- _Problem to work on_: Your task is to copy each line in the listing that includes the word "this".

- _Material provided_:
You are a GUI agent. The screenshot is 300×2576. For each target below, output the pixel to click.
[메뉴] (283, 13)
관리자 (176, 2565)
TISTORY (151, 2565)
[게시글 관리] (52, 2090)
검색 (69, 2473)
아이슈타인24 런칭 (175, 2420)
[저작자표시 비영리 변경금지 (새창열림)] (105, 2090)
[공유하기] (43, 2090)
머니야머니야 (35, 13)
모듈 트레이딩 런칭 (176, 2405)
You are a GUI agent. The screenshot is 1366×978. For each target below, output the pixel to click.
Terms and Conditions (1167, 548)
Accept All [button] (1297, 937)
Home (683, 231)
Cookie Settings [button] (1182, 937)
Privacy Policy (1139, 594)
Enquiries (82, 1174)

==

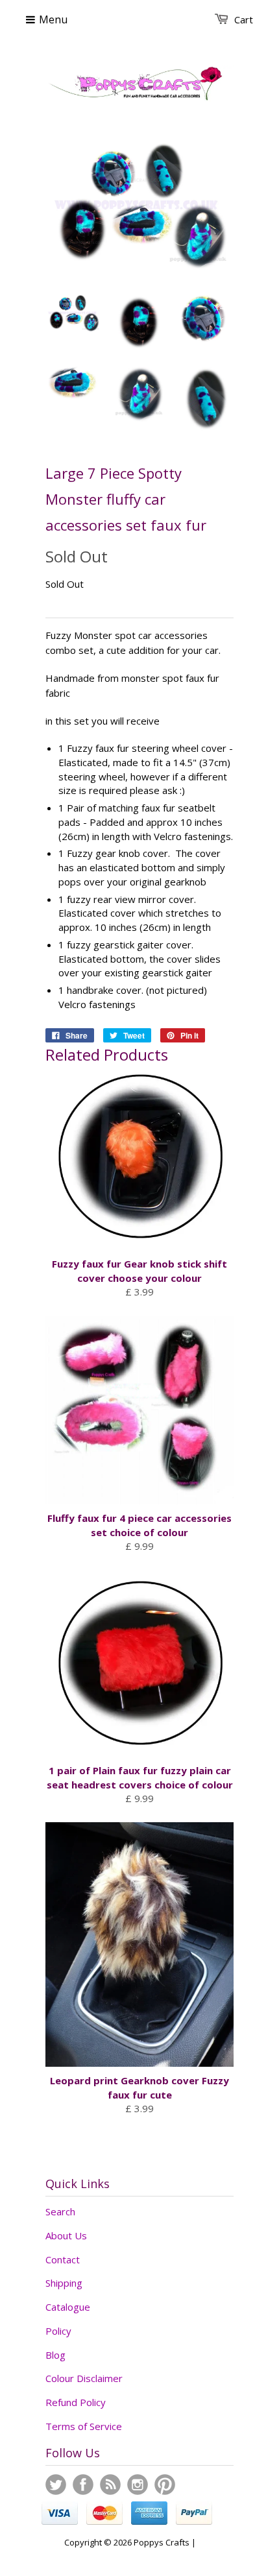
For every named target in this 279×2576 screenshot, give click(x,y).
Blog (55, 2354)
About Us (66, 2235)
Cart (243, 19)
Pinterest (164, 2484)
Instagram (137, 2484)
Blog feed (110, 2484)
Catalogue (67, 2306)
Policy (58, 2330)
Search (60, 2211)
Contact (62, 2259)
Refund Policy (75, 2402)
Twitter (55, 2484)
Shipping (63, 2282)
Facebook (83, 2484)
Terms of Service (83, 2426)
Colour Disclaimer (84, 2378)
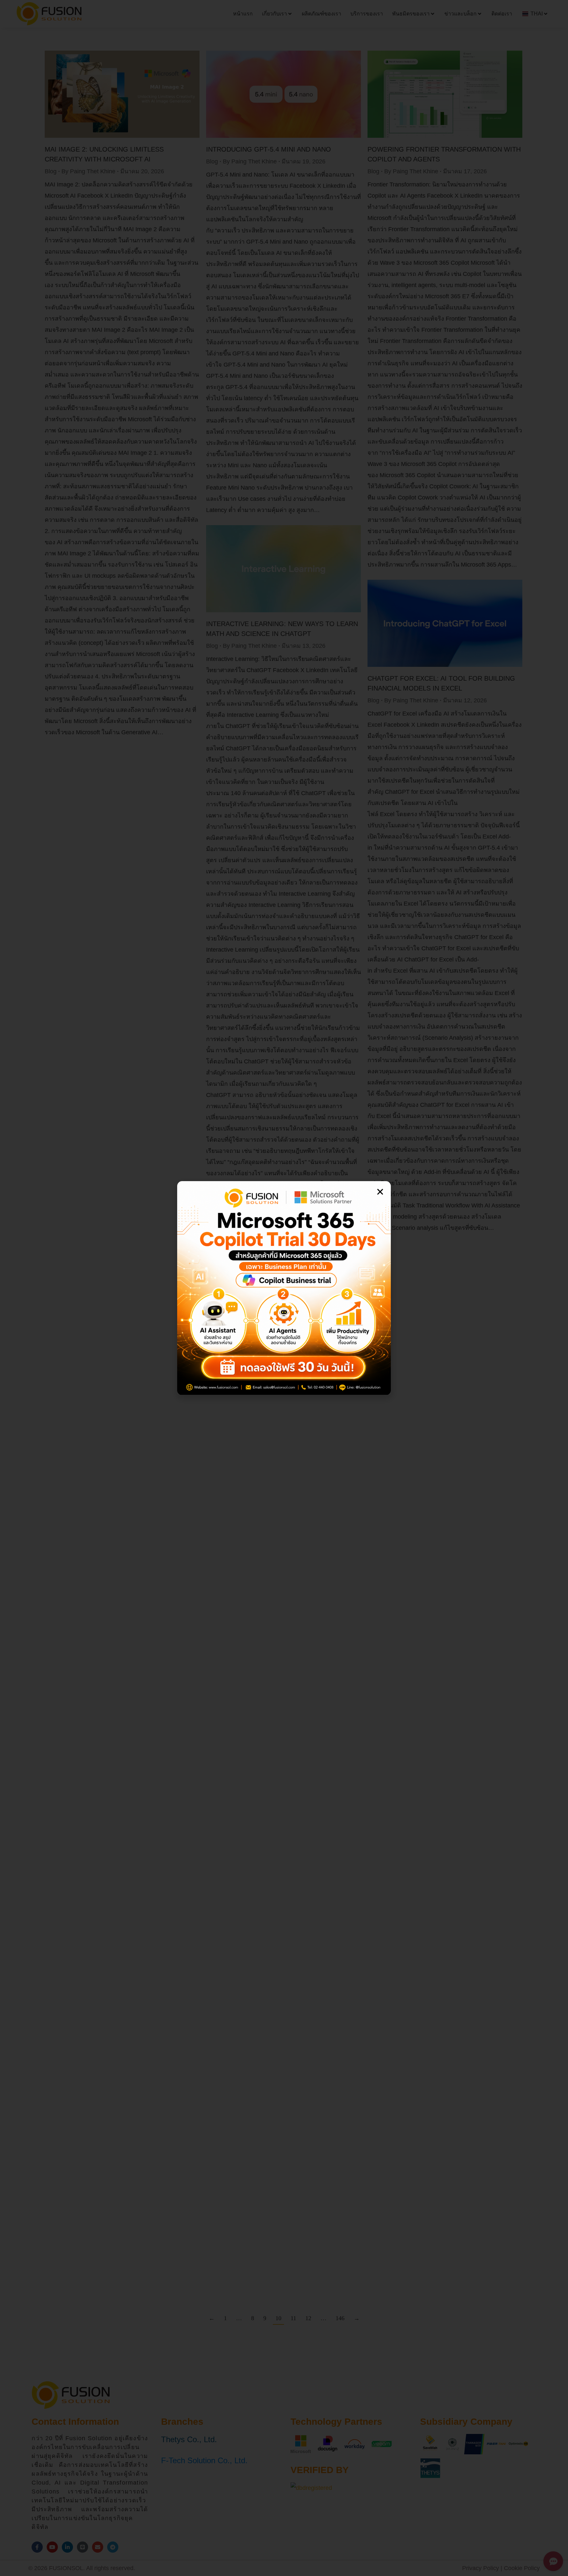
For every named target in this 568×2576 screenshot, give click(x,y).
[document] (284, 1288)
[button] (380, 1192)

--

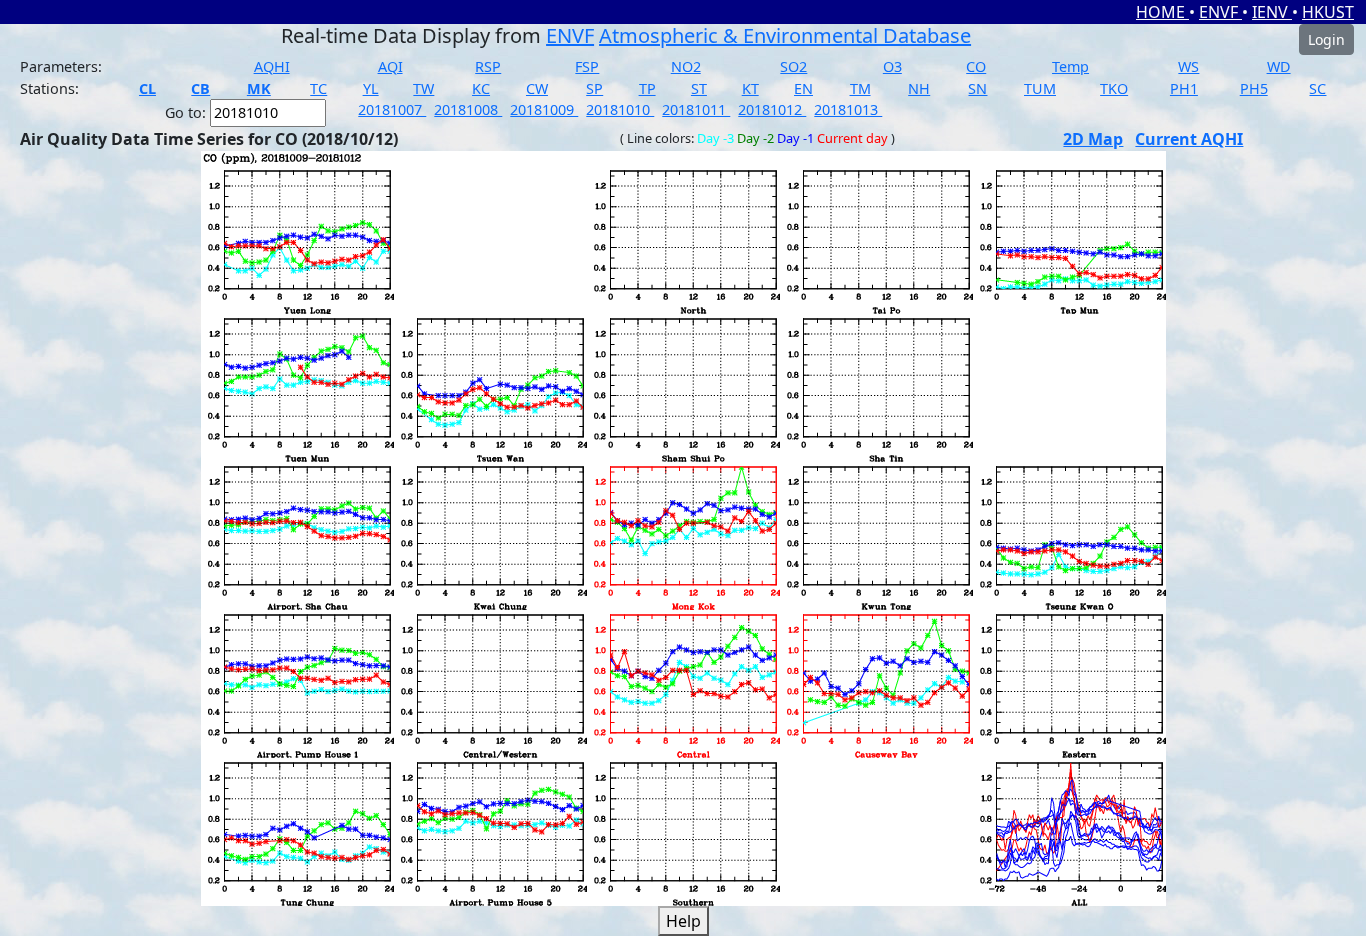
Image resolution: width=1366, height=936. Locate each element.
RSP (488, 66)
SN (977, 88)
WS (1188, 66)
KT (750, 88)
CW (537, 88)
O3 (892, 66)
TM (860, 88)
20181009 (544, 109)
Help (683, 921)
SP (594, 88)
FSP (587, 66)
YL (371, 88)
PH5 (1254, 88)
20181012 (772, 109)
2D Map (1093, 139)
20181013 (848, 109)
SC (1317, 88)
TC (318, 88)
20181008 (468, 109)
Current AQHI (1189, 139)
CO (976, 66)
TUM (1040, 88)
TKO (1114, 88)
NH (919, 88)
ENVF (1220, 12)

- _Answer to the exercise_:
For every named target in this 279×2576 screenshot, give click(x,y).
For every named target in this 568×2576 screenshot, give click(x,y).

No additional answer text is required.